Assigned task 1: In the Opik production monitoring page, translate this sentence into Spanish: "Once a rule is defined, Opik will score all the traces in the project and allow you to track these feedback scores over time."
Assigned task 2: According to the Opik production monitoring page, at what levels of detail can the dashboard show feedback scores, trace count and tokens over time?
Assigned task 3: Carry the Opik production monitoring page on from the point where it stops.
══ Text under study
Production monitoring

Describes how to monitor your LLM applications in production using Opik

Opik has been designed from the ground up to support high volumes of traces making it the ideal tool for monitoring your production LLM applications.

You can use the Opik dashboard to review your feedback scores, trace count and tokens over time at both a daily and hourly granularity.

In addition to viewing scores over time, you can also view the average feedback scores for all the traces in your project from the traces table.

Logging feedback scores

To monitor the performance of your LLM application, you can log feedback scores using the Python SDK and through the UI.

Defining online evaluation metrics

You can define LLM as a Judge metrics in the Opik platform that will automatically score all, or a subset, of your production traces. You can find more information about how to define LLM as a Judge metrics in the Online evaluation section.

Once a rule is defined, Opik will score all the traces in the project and allow you to track these feedback scores over time.

In addition to allowing you to define LLM as a Judge metrics, Opik will soon allow you to define Python metrics to give you even more control over the feedback scores.

Manually logging feedback scores alongside traces

Feedback scores can be logged while you are logging traces:

1from opik import track, opik_context
2
3@track
4def llm_chain(input_text):
5 # LLM chain code
6 # ...
7
8 # Update the trace
9 opik_context.update_current_trace(
10 feedback_scores=[
11 {"name": "user_feedback", "value": 1.0, "reason": "The response was helpful and accurate."}
12 ]
13 )
════
══ Data for review
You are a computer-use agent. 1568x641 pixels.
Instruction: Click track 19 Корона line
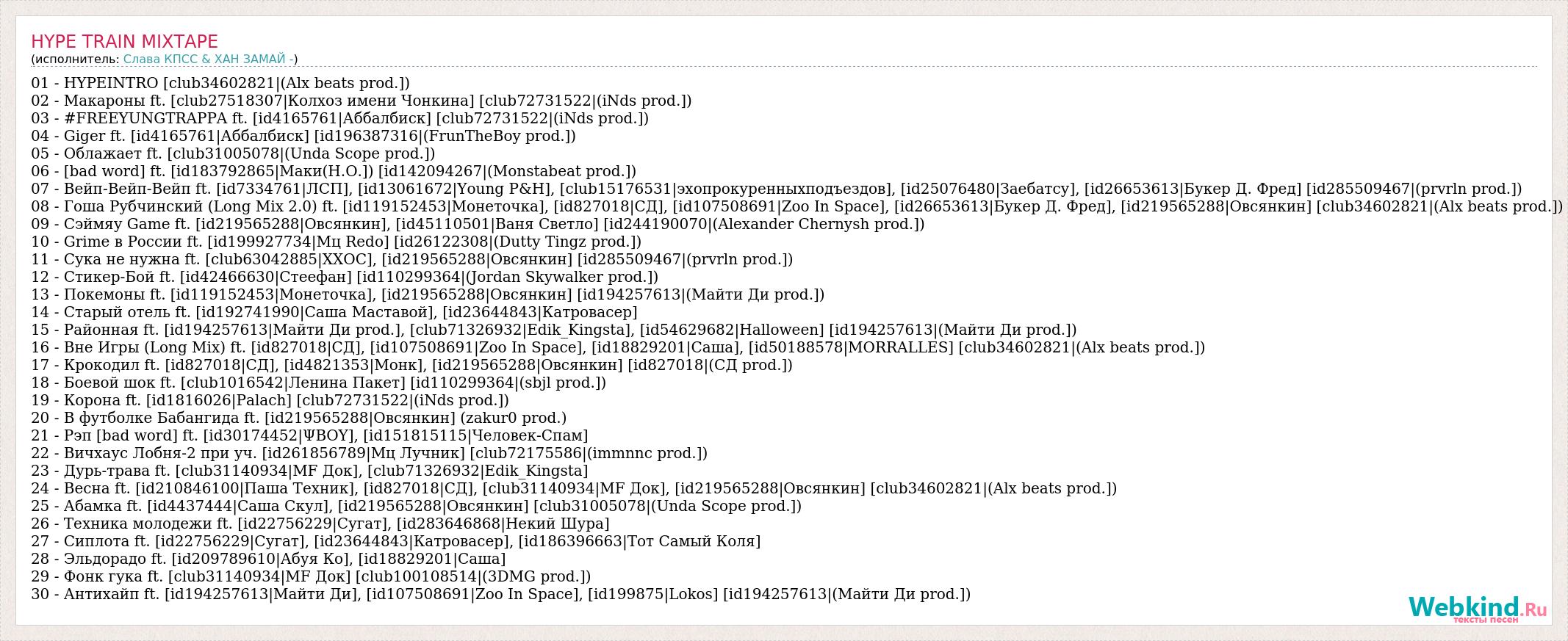[x=270, y=400]
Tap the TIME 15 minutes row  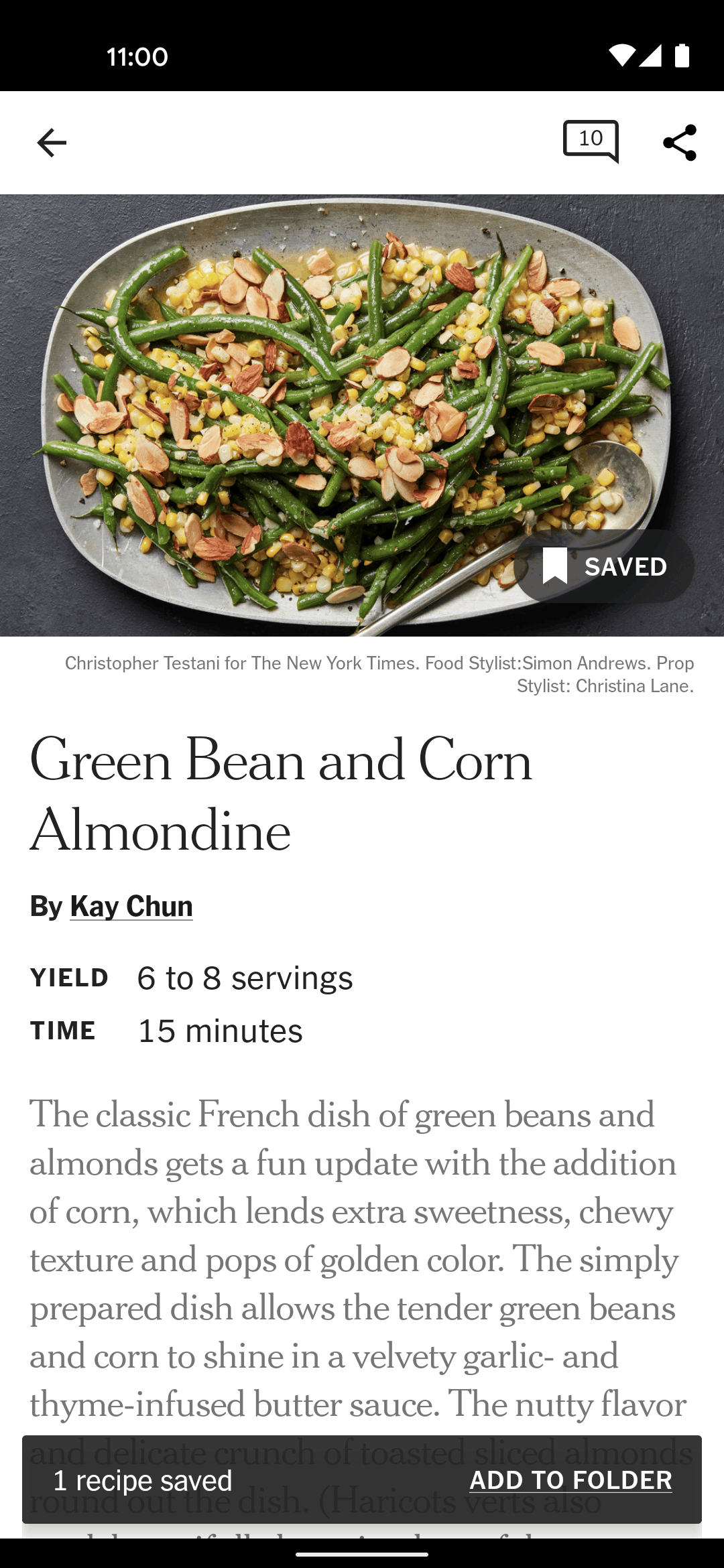point(166,1031)
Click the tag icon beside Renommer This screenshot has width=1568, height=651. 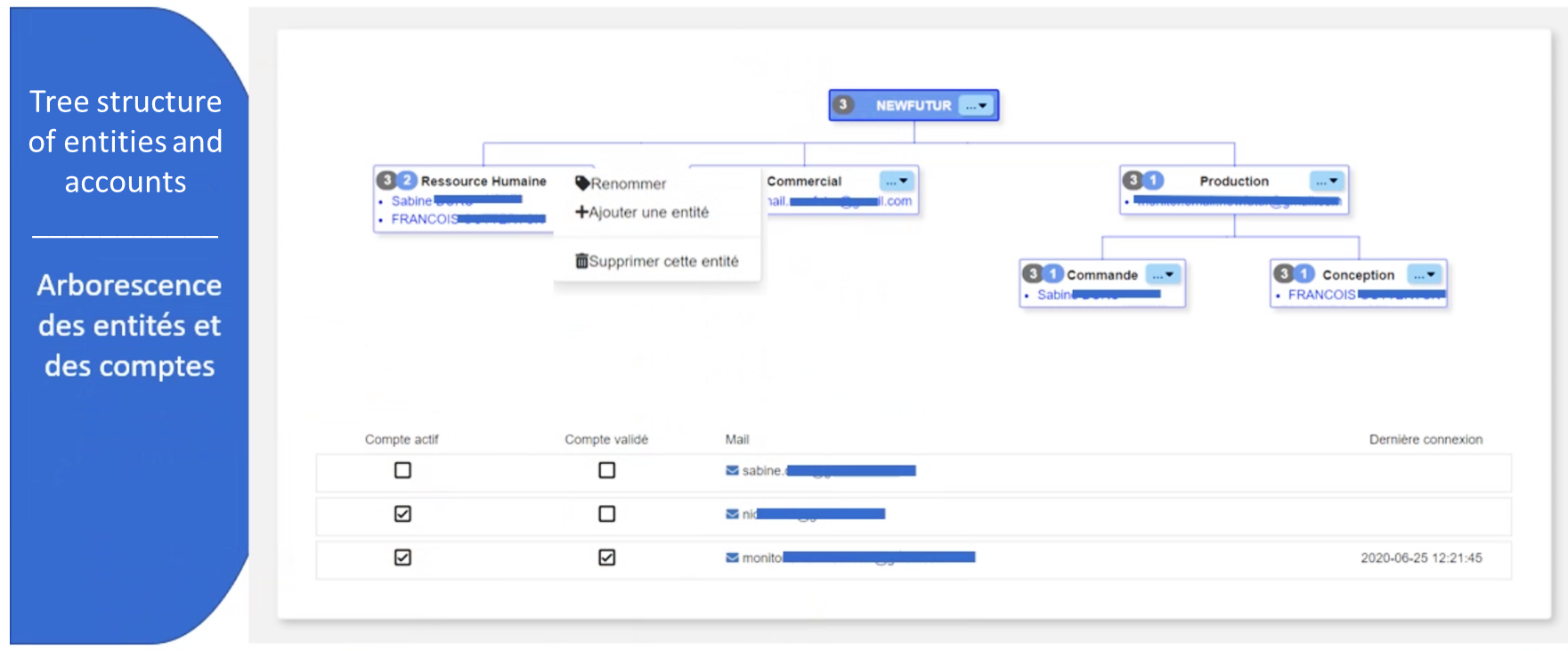[582, 183]
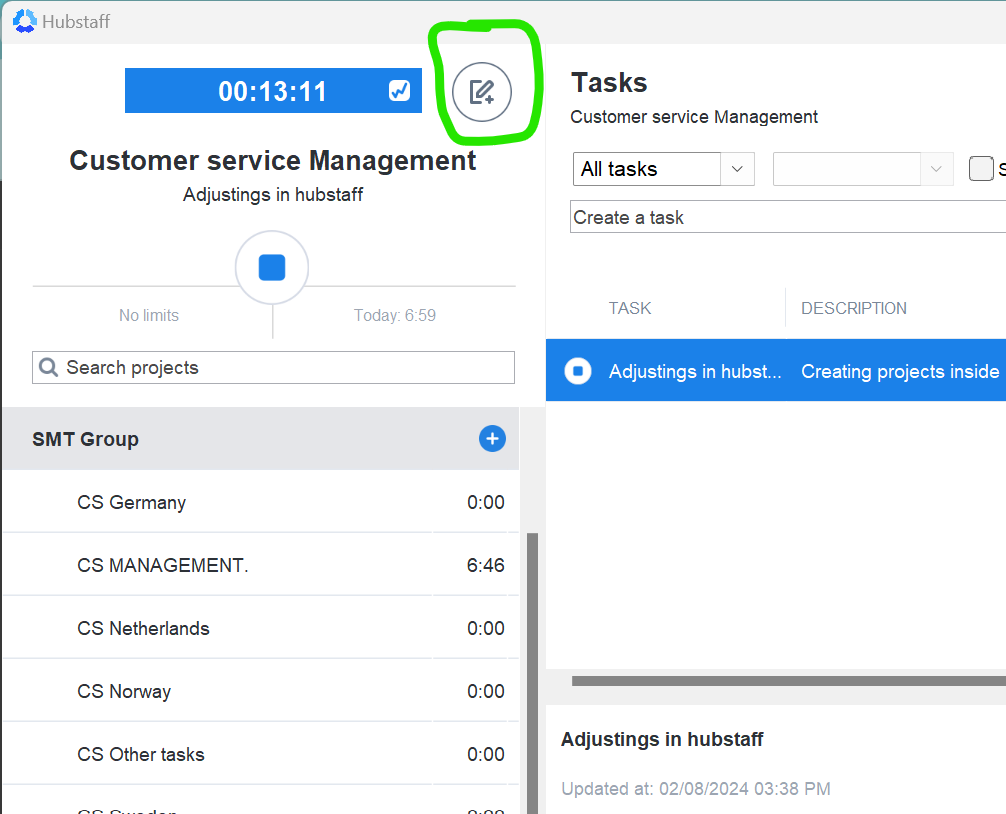This screenshot has height=814, width=1006.
Task: Select the CS Other tasks project
Action: 141,754
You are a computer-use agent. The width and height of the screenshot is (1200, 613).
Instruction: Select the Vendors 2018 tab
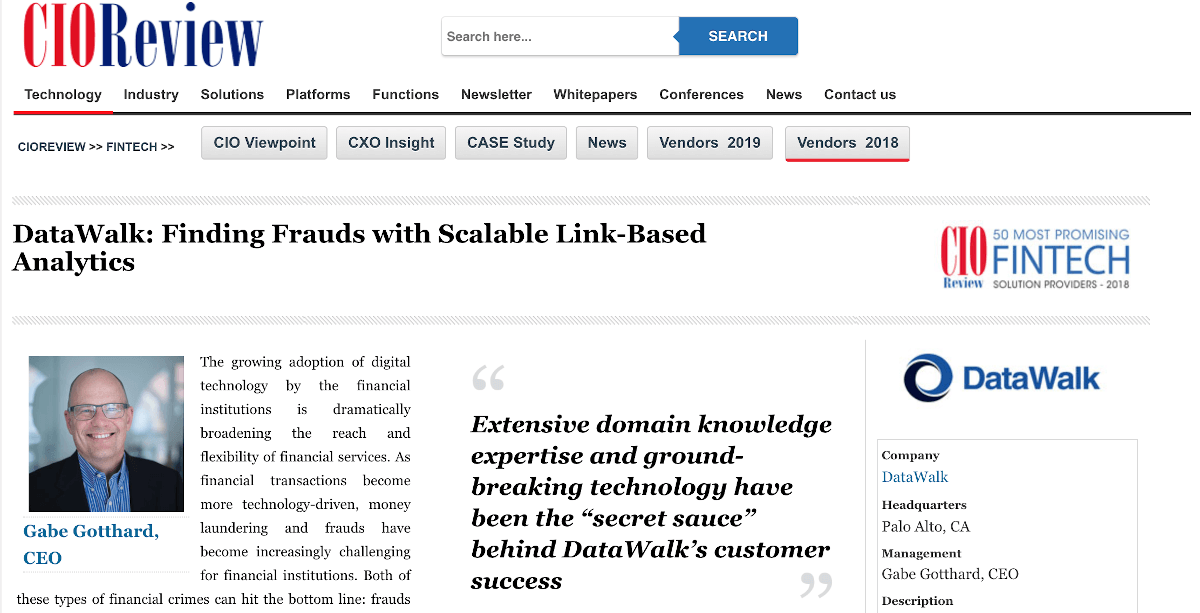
════
Written response 1: Una vez definida una regla, Opik puntuará todas las trazas del proyecto y te permitirá hacer seguimiento de estas puntuaciones de retroalimentación a lo largo del tiempo.

Written response 2: At both a daily and an hourly granularity.

Written response 3:
Updating traces with feedback scores

You can also update traces with feedback scores after they have been logged. For this we are first going to fetch all the traces using the search API and then update the feedback scores for the traces we want to annotate.

Fetching traces using the search API

You can use the Opik.search_traces method to fetch all the traces you want to annotate.

1import opik
2
3opik_client = opik.Opik()
4
5traces = opik_client.search_traces(
6 project_name="Default Project"
7)

The search_traces method allows you to fetch traces based on any of trace attributes, you can learn more about the different search parameters in the search traces documentation.

Updating feedback scores

Once you have fetched the traces you want to annotate, you can update the feedback scores using the Opik.log_traces_feedback_scores method.

1for trace in traces:
2 opik_client.log_traces_feedback_scores(
3 project_name="Default Project",
4 feedback_scores=[{"id": trace.id, "name": "user_feedback", "value": 1.0, "reason": "The response was helpful and accurate."}],
5 )

You will now be able to see the feedback scores in the Opik dashboard and track the changes over time.

Updating trace content

Get trace content

You can view the content of your traces using Opik.get_trace_content(id: str), to look up your trace by id. Trace ids can be found using the Opik.search_traces() method or by looking at the ID column within the Projects > ‘My-project’ view.

1from opik import Opik
2
3TRACE_ID = 'EXAMPLE-ID' # UUIDv7 Identifier
4
5opik_client = Opik()
6trace_content = opik_client.get_trace_content(id = TRACE_ID)

This will return a TracePublic object, a pydantic model object with all the data associated with the trace found.

Update trace by ID

You can update a given trace by first re-instantiating the trace using opik.Opik.trace() and then updating any one of the trace attributes using Trace.update(). See above section for guidance on how to retrieve trace ids.

1from opik import Opik
2
3TRACE_ID = 'EXAMPLE-ID' # UUIDv7 Identifier
4
5opik_client = Opik()
6trace = opik_client.trace(id = TRACE_ID)
7trace.update(output = updated_output)

The trace attributes that can be used as parameters are as follows:

  • end_time: The end time of the trace.
  • metadata: Additional metadata to be associated with the trace.
  • input: The input data for the trace.
  • output: The output data for the trace.
  • tags: A list of tags to be associated with the trace.
  • error_info: The dictionary with error information (typically used when the trace function has failed).
  • thread_id: Used to group multiple traces into a thread. The identifier is user-defined and has to be unique per project.